Por um puro acaso veio parar a este sitio ermo e descobre agora que é um campo vasto e virgem para a sua acção. Porque cada vez tem menos dúvidas que aquelas almas estão carentes de Deus. Basta que alguém os faça perceber isso e sabe bem que foi Deus que o fez perder naquelas montanhas isoladas com esse propósito.
Por enquanto o efeito das suas palavras é ainda muito controverso, senão mesmo contraditório.
Para uns nada daquilo faz sentido e a única coisa importante é saber quem ele é. É um grupo naturalmente encabeçado pelo céptico que sem saber bem como se descobriu porta-voz da dúvida e da relutância.
Para outros o pregador é a materialização de sonhos e anseios secretos que sempre temeram tornar públicos. É constituído por todos os que alguma vez pressentiram que podia existir mais alguma coisa para além da sua vida perfeita, mas monótona e foi espontaneamente liderado pelo sonhador.
Sem terem chegado a qualquer conclusão e muito menos a um acordo, foi decidido que o facto extraordinário da chegada de alguém ao aldeamento merecia ser tratado com a devida importância. Assim foi marcada uma reunião no Centro, onde estariam presentes todos os membros do Conselho e onde seria tomada uma decisão sobre a atitude mais correcta a tomar.
O céptico sorriu interiormente com a ideia. Sendo um dos elementos mais velhos do Conselho contava com a sua influência para tomar a única medida razoável - esclarecer a origem do pregador e expulsá-lo para que a calma e paz voltassem a Ektom.
Ao abandonarem o largo os aldeãos dividiram-se instintivamente em dois grupos, um que seguiu na peugada do céptico e outro do sonhador.
A verdade é que nos últimos minutos tudo mudara em Ektom. Todos tinham sido definitivamente abalados e numa coisa o pregador tinha razão - apesar da sua elevada inteligência aqueles espíritos, adormecidos na sua perfeição, estavam num total estado de pureza e eram um campo virgem à espera de ser desbravado.
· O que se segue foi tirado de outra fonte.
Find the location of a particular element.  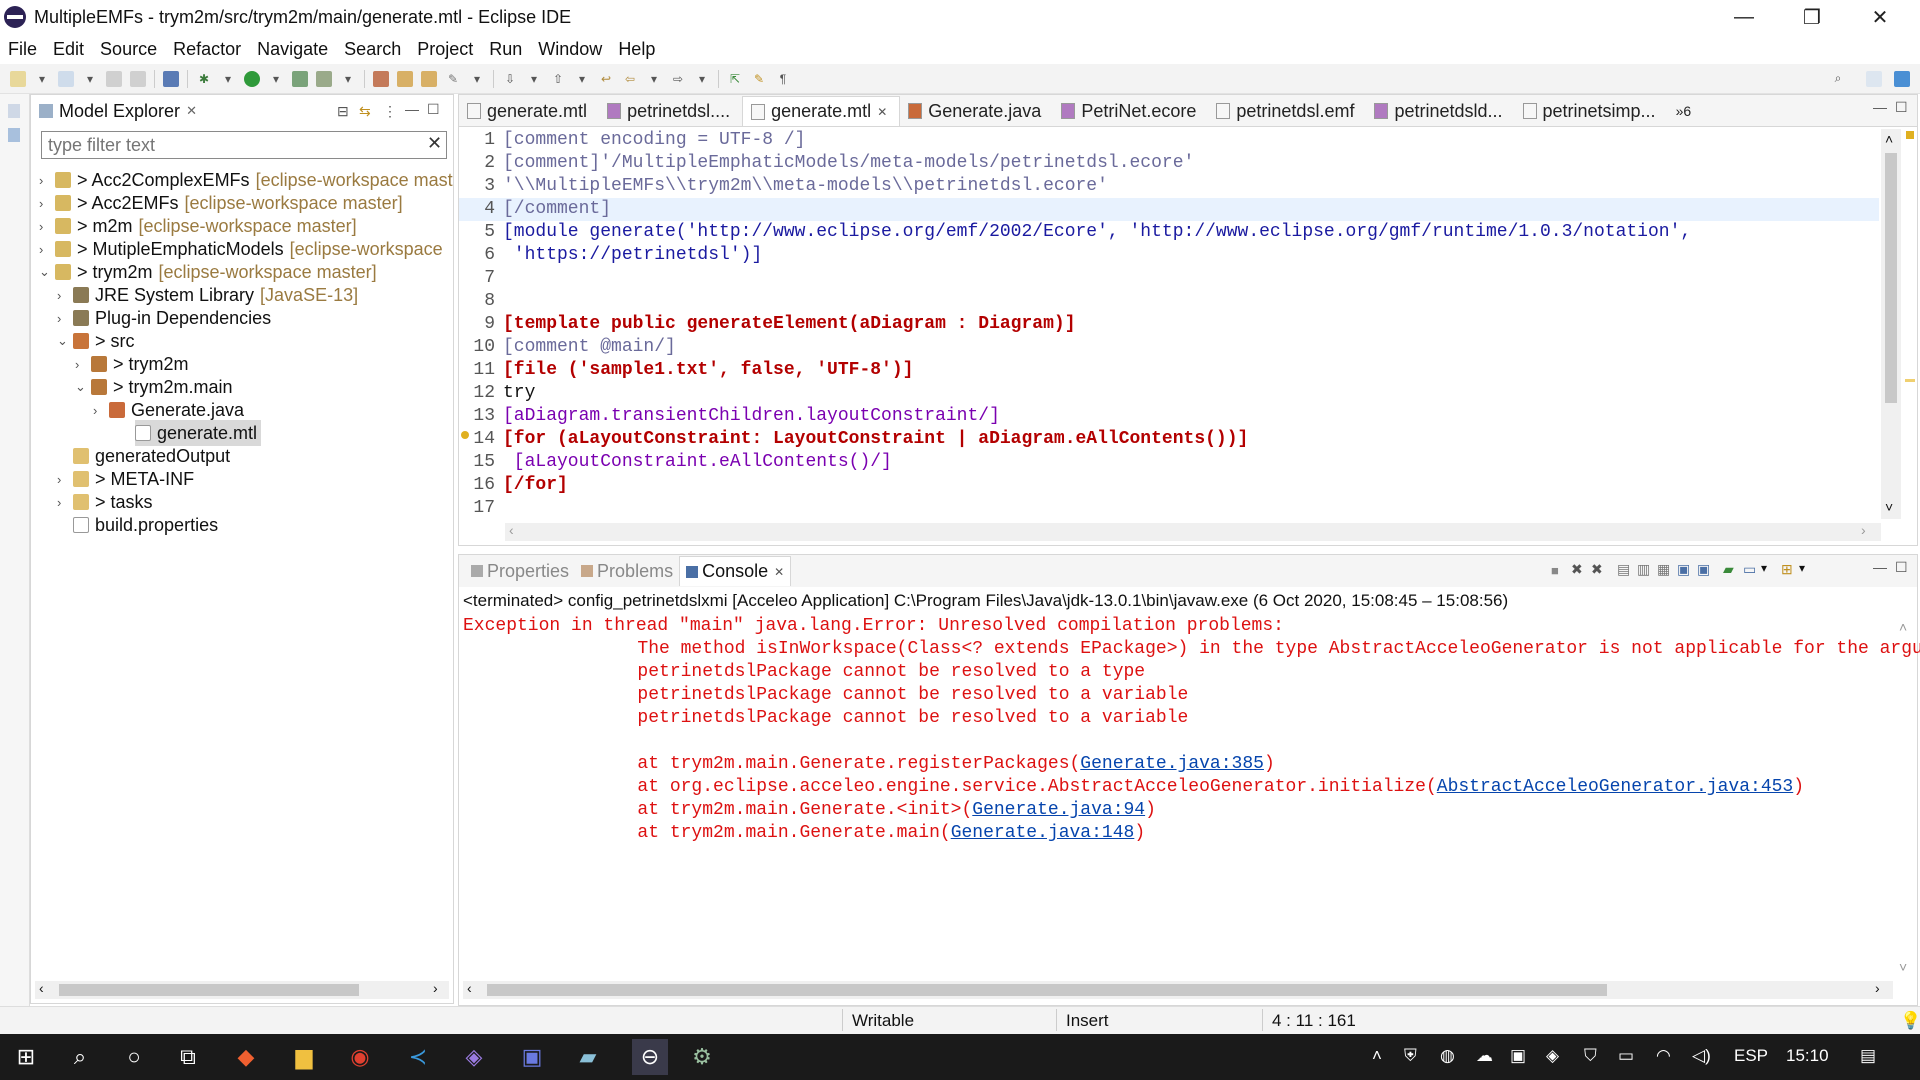

scroll-left-icon: ‹ is located at coordinates (512, 530).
Para o bem ou para o mal os dados estavam lançados. A perfeição de Ektom foi abalada e nalguns espíritos começou a pairar a ideia de não ser tão perfeita. Ou será exactamente por isso? È verdade que quem tudo tem nada deseja, mas quem tudo tem continua a viver? Não terá Deus tanta necessidade do homem, como este de Deus, sob pena de perecerem ambos? Quem criou quem nesta eterna imperfeição, filha cíclica da utopia da perfeição?
Ektom saltou da nossa imaginação e emergiu como um marco definitivo do eterno descontentamento que guia o homem na sua busca do absurdo da perfeição.